Medía la velocidad de las nubes por la rapidez con que cruzaban detrás del árbol más alto. Eran nubes densas. Su densidad era como un techo siniestro, parecido al humo de una ciudad incendiada. El viento era poderoso abajo pero ni así parecía mover mucho a aquellas nubes allá arriba. Los árboles se azotaban como locos contra un muro invisible; parecían querer correr, escaparse de ahí, como esos tres pájaros que pasaron a toda prisa y desaparecieron, volando en sentido contrario al que avanzaban las nubes. La lluvia caía mansamente primero, luego arremetió más recio. Cada vez más fuerte y, arrítmicamente, como un vendaval, se volvió furiosa; daba la impresión de que los ángeles nos apedreaban desde el cielo; rocas blancas; era granizo. ¡Granizo en plena primavera! ¡Caramba!
Desde una esquina del mundo el sol fue testigo de todo esto. La tarde era nublada pero no obscura. Y la densidad de las nubes se transformó al cabo de un rato en una capa de seda. Luego lo ví, inmenso, gigante, como un arco-compuerta que se erigía frente a mí, detrás de aquel árbol desde donde yo medía la velocidad de las nubes una hora antes: el arcoiris.
Y el sol seguía ahí, viéndolo todo desde un rincón del mundo. Las nubes se expandieron y cambiaron nuevamente de forma; la lluvia paró, ya no había viento.
También el arcoiris se desvaneció poco a poco; su fabulosa belleza no podía durar. Una multitud de ángeles lo atravezaron, lo sé, pude percibirlos; tuvo qué suceder algo.

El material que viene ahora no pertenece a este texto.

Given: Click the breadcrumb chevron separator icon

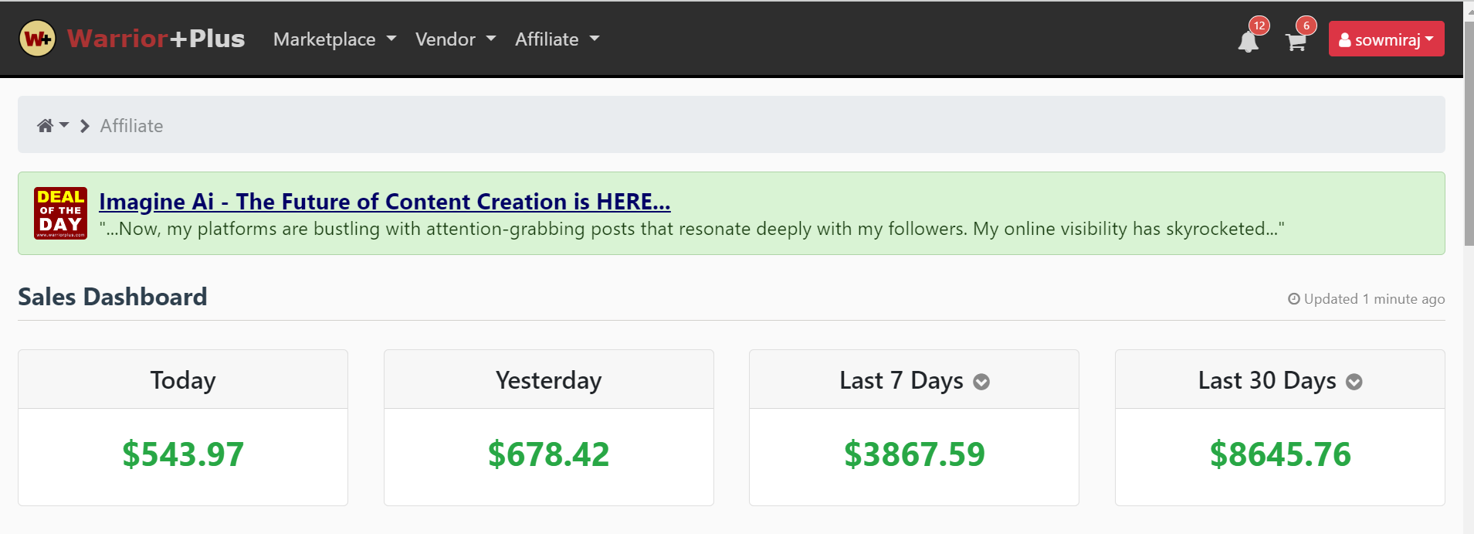Looking at the screenshot, I should (x=85, y=126).
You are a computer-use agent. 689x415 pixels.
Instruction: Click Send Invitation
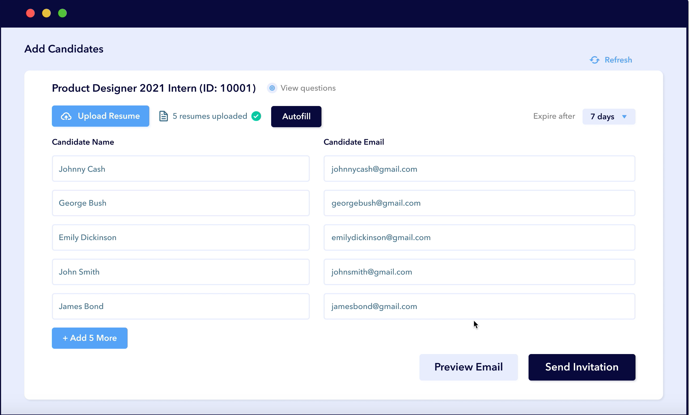(582, 367)
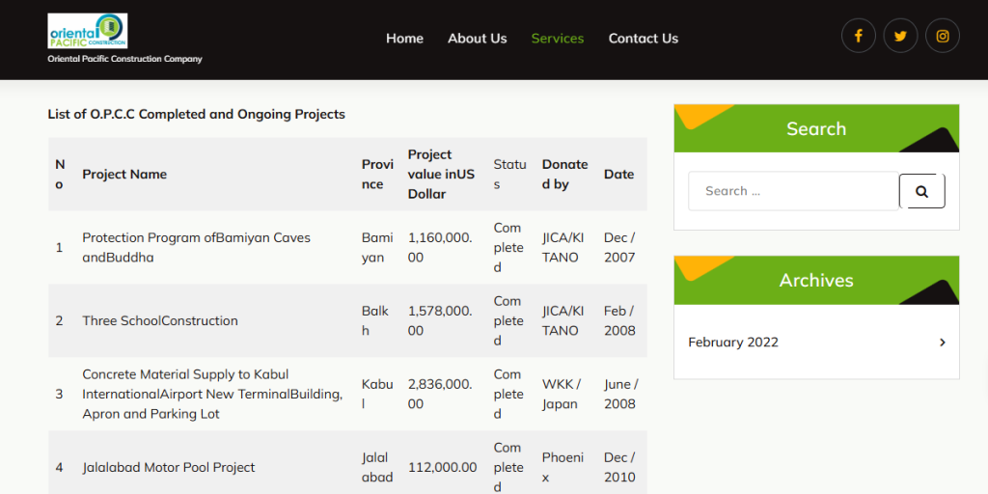Open the February 2022 archive link
The height and width of the screenshot is (494, 988).
[x=733, y=343]
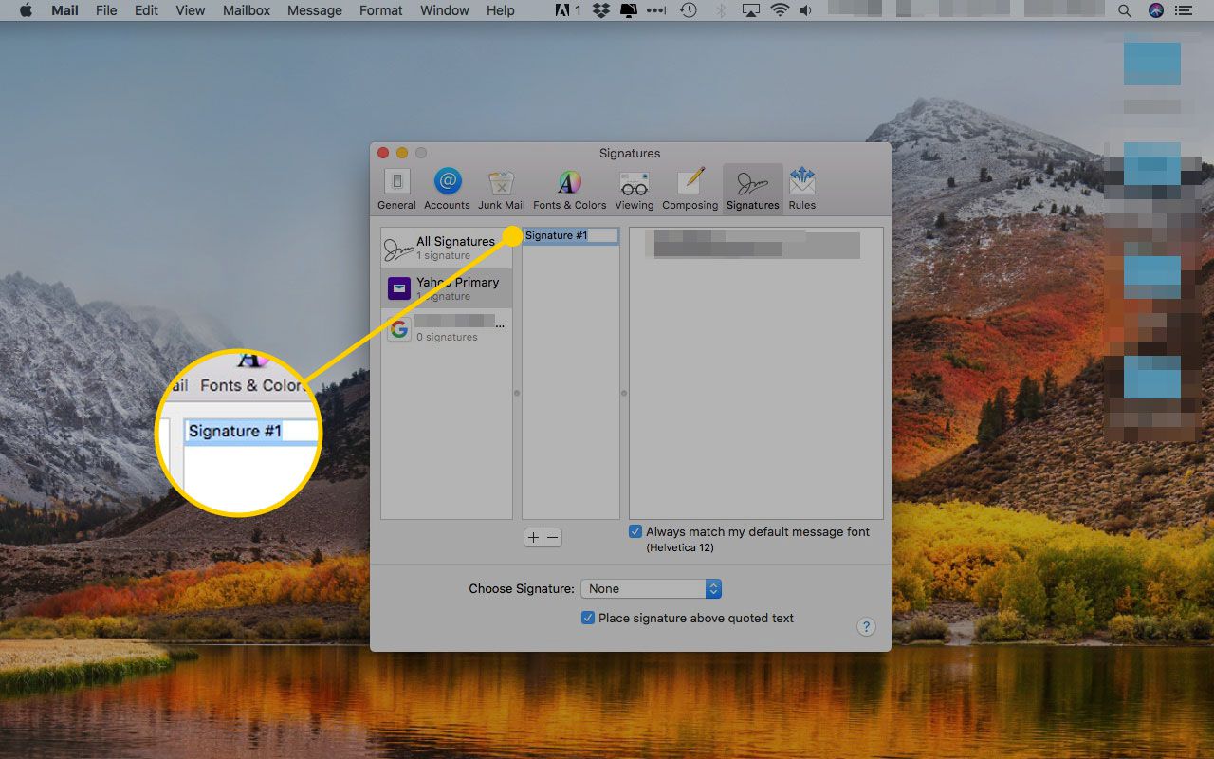Open the Choose Signature dropdown
1214x759 pixels.
651,589
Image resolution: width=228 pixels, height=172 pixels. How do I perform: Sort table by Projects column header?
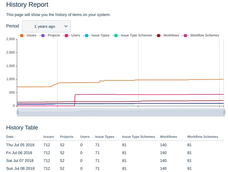point(67,137)
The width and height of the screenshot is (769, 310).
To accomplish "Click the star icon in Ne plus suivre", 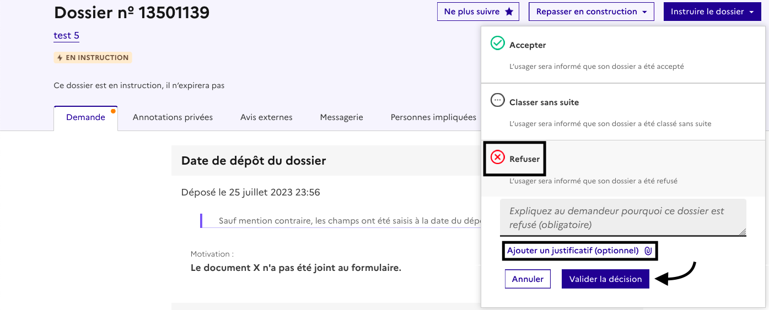I will pyautogui.click(x=509, y=12).
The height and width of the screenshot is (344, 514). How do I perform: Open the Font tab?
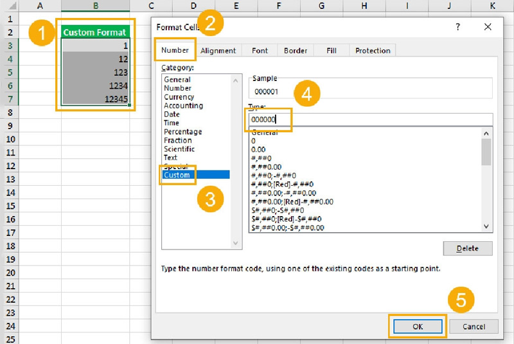(260, 51)
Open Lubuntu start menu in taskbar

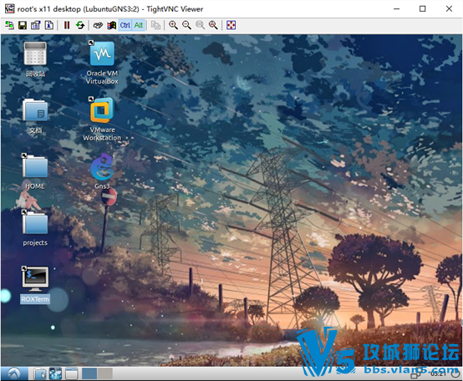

Así llegó, casi a las ocho en punto, temblando, miedosa y fría, la noche. Un techo azul pálido y morado, casi negro. A lo lejos los relámpagos iluminaban el horizonte, que lucía como una pintura inacabada.
Entonces, pasadas las ocho, la obscuridad llegó completa y cuando se encendió el alumbrado público retornó el bullicio de los autos y la atmósfera de aquella ciudad adquirió un aspecto vulgar; vulgar como un burdel barato en la orilla de un pueblo desolado.